The coachman told Charles so when
he saw how swollen she was, and Charles cried the
more. Giles cried too when he heard what a sad
death poor Snowball had died; but he had been a good
dutiful boy in parting with her when his mother wished
it, though it had cost him much pain and many tears.
Well, Charles’s mother was gone
a long time, more than a month, and it would quite
shock you to be told how naughty Charles was all that
time; at last a letter came to say she was very ill,
and then another to tell them she was dead.
What would Charles then have given
if he had not grieved her so often with his perverse
temper and wicked conduct? He now said when he
saw her again, he would beg her to forgive him; but
when Charles did see his poor mother again she was
in her coffin and could not hear him; and he cried
exceedingly, and wished he had been good. Clara,
though she cried as much as Charles for her dear mother,
was glad she had obeyed her, and been so good while
she was away.
“And I will always be as good
as if dear mother could see me, and love me for it
too,” said she to nurse the day after her mother
was buried.
“My dear young lady,”
said nurse, “your mother will see it,
and love you for doing your duty.”
“How can dear mother see me?
Her eyes are closed, and she is in the dark grave,”
said Clara.
“But she will see you from heaven,
Miss Clara, where she is gone to receive the reward
of her good conduct in this world; for though her
body is in the earth, her spirit is in heaven.”
“And shall I never see my own
dear mother again?” said Clara.
“Yes, Miss Clara; if you are
good, you will go to heaven when you die, and become
an angel like her.”
“Then,” said Clara, “I
will pray to God to make me good, and when I am going
to do anything wrong I will say to myself, ’If
I do this, I shall never go to heaven, and see my
dear mother when I die.’”
“I wish,” said nurse,
“that Master Charles was like you, and would
try to be good.”
But though Charles was sometimes sorry
for his bad behavior, he did not try to mend, because
he thought it was too much trouble to be good, and
said he did not care, because he was the son of a gentleman.
Charles did not know that at this
very time his father had spent all his money, and
owed a great many debts to different people; and at
last he ran away that he might not be put in prison;
and the people to whom he owed so much money came
and seized his fine house and gardens, and the coach,
and all the furniture, and sold them by auction, to
raise money to pay the debts; so Charles found that,
instead of being rich, he was now very, very poor.
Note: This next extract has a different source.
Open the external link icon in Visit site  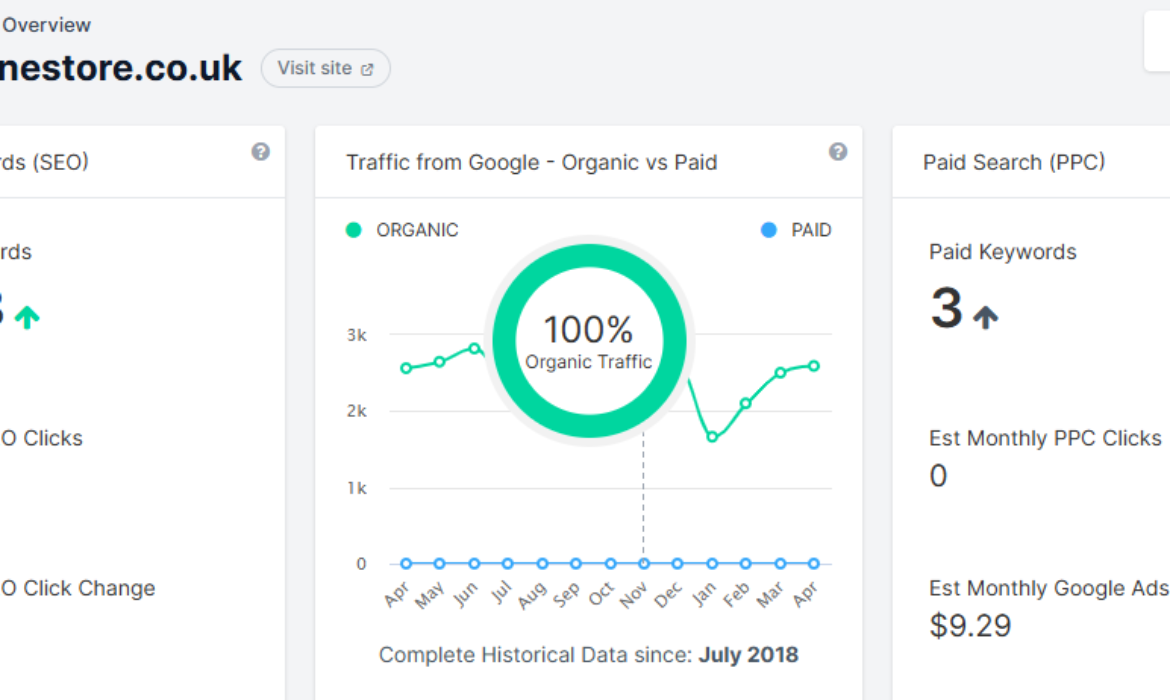[x=367, y=69]
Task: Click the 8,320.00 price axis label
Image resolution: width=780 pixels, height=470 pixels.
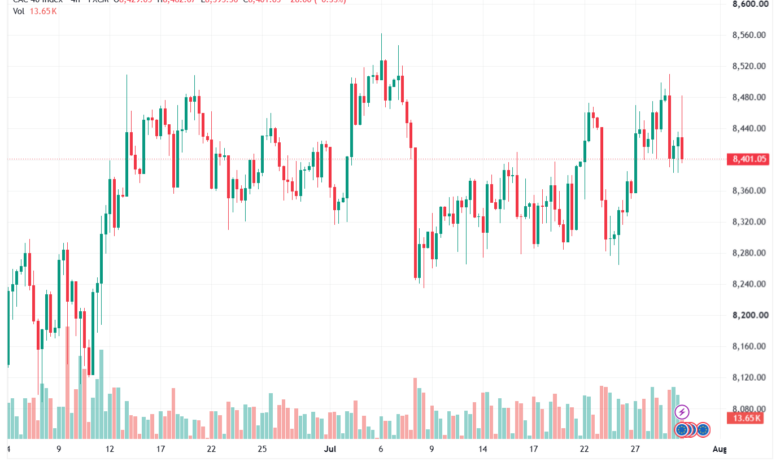Action: coord(749,221)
When the auction was over and all
the things were sold, and it was getting quite dark
(for it was in the month of November), Clara and Charles
stood in one of the empty parlors, and wondered what
they should do for supper, and where they should sleep
that night; for all the beds were sold, and they saw
the servants go away one after another.
At last nurse came in with her bonnet
and cloak, and said: “Miss Clara, I am
going away to my own cottage, and as you have always
been a kind, good child, you shall go with me, and
I will take care of you.”
Then Clara said, “Thank you;
but will you not take Charles also?”
“No,” said nurse; “he
has always been such a proud bad boy that I will not
take him. I have very little to spare, for I am
a poor woman, and what I have is not more than will
keep my own children and you, Miss Clara.”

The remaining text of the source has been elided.